John Duncan takes delivery of one of the first 2011 Nissan LEAF EVs, near Portland OR, 12/15/2010
As what can only be a positive sign for the Rocky Mountain region, Nissan has brought a 2011 Nissan LEAF to the 2011 Denver Auto Show. Since Denver is my home base I feel that it is important to make sure that the general public knows that they can go to the 2011 Denver Auto Show, pay their $10 dollars and see the 2011 Nissan LEAF in person. As I mentioned recently in our story about the 2011 Chevrolet Volt Ride and Drive, one of the most significant barriers to adoption for the electric or plug-in electric hybrid is the accessibility to them by the general consumer. Here is your chance to get up close an personal with the latest in electric car technology from Nissan.

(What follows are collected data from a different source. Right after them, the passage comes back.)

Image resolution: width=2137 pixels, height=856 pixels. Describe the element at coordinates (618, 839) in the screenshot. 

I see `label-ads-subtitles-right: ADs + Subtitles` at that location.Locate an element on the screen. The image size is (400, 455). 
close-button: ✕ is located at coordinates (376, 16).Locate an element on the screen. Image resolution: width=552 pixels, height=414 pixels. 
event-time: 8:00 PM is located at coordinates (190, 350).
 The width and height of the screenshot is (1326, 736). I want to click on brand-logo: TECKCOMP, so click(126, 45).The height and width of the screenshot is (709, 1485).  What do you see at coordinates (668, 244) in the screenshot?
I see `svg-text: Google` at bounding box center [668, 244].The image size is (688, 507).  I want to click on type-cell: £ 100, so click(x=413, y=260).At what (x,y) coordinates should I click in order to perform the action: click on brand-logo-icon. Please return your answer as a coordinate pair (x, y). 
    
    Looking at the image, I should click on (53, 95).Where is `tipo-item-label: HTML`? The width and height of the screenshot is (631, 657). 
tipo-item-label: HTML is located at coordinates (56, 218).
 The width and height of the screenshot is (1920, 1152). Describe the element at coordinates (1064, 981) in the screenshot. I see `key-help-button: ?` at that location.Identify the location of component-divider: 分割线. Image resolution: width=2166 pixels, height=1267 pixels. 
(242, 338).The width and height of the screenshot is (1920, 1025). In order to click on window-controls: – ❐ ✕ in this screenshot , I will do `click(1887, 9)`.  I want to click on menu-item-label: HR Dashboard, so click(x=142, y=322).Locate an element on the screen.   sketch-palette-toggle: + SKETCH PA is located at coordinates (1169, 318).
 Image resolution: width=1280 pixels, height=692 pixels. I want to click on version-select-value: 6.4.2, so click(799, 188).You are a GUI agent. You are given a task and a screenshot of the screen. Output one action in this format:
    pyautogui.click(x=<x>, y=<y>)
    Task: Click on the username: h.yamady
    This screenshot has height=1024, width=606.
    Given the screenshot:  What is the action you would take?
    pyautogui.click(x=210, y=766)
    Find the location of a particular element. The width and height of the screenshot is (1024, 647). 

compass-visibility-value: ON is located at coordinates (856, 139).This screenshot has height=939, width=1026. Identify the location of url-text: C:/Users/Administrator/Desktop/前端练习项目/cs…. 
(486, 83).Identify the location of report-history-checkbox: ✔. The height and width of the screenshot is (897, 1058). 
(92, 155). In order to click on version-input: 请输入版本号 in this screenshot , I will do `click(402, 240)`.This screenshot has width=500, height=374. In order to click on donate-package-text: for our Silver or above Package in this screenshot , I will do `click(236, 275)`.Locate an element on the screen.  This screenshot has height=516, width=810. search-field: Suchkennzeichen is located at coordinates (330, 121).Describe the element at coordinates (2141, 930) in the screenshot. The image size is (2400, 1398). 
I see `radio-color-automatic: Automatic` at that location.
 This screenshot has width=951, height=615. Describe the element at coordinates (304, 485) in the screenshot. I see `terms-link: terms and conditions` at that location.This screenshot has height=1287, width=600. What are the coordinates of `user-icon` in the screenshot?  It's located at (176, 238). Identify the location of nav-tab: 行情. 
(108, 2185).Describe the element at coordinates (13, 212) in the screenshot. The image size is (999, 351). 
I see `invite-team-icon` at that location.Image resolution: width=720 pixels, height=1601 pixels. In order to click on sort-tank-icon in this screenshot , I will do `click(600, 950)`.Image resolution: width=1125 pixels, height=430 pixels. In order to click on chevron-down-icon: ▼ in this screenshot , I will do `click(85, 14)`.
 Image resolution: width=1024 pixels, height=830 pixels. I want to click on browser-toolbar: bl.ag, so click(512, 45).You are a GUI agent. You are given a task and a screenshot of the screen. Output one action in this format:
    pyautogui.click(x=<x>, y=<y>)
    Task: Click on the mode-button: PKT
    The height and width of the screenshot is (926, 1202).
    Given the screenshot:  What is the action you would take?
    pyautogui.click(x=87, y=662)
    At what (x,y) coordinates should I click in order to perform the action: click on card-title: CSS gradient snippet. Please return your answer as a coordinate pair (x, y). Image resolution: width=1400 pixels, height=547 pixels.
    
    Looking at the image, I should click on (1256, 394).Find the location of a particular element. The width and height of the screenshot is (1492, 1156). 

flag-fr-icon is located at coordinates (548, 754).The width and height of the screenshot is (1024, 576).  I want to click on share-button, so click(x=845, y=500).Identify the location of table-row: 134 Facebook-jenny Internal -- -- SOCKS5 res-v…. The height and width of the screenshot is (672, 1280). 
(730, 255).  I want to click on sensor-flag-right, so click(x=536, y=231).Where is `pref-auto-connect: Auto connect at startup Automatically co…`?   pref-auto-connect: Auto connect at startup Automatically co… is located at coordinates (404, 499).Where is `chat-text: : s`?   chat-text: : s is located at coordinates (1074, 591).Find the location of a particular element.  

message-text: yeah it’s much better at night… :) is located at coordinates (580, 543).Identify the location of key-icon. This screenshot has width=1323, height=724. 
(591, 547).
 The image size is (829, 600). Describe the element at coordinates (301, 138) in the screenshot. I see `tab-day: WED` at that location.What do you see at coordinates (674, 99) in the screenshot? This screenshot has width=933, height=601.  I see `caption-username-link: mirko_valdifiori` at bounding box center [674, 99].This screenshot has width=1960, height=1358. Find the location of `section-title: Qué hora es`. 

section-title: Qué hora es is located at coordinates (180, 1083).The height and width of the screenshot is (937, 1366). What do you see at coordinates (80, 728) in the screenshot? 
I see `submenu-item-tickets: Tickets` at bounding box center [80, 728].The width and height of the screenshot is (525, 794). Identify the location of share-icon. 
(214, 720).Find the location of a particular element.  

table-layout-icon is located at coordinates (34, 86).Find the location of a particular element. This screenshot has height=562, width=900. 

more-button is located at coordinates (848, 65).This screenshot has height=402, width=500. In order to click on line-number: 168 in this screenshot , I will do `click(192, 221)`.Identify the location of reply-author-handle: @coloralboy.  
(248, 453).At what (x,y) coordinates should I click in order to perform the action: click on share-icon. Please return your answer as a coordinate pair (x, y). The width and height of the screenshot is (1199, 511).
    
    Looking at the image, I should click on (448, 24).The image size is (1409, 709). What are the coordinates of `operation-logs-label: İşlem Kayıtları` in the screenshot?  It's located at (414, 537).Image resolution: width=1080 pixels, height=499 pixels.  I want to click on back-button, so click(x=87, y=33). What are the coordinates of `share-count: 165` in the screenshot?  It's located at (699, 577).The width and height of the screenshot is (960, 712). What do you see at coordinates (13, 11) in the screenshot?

Just to recap, if it has been a minute since you have thought about the 2011 Nissan LEAF, this is the first mass produced electric vehicle to come to market by a major manufacturer. We have reported on the first consumer delivery in San Francisco to the impressions of journalist from the U.S. to the UK. The LEAF can travel 100 miles per charge according to Nissan and their testing and qualifies for a number of tax incentives if you purchase one. The starting sticker is $32,780 and in a lot of cases consumers will qualify for the $7500 tax credit. At that rate you are talking about an all-electric zero emissions car that has a final price in the same range as a Toyota Prius—and not the new Plug-in Hybrid also on display at the 2011 Denver Auto Show.
Some other features to remember to check out on the LEAF is the interior user interface, which is all new for the LEAF. In fact, the LEAF is different from most electric car offerings because it was built from the ground up to be an all-electric car instead of being an electric drive system retrofitted to an existing design. We should also mention that the LEAF was tested and rated by the Environmental Protection Agency. In their required testing they found that the equivalent miles per gallon (eMPG) is that of 99-mpg. On the flip side, the EPA rated the range of the 2011 Nissan LEAF as 73 miles. Yes, that is lower than the Nissan estimates, but that controversy still rages on. The easiest explanation is that the tests are different than those used by Nissan and their partners in California where the original test were conducted.
Bottom line—the 2011 Nissan LEAF is a must see at the 2011 Denver Auto Show.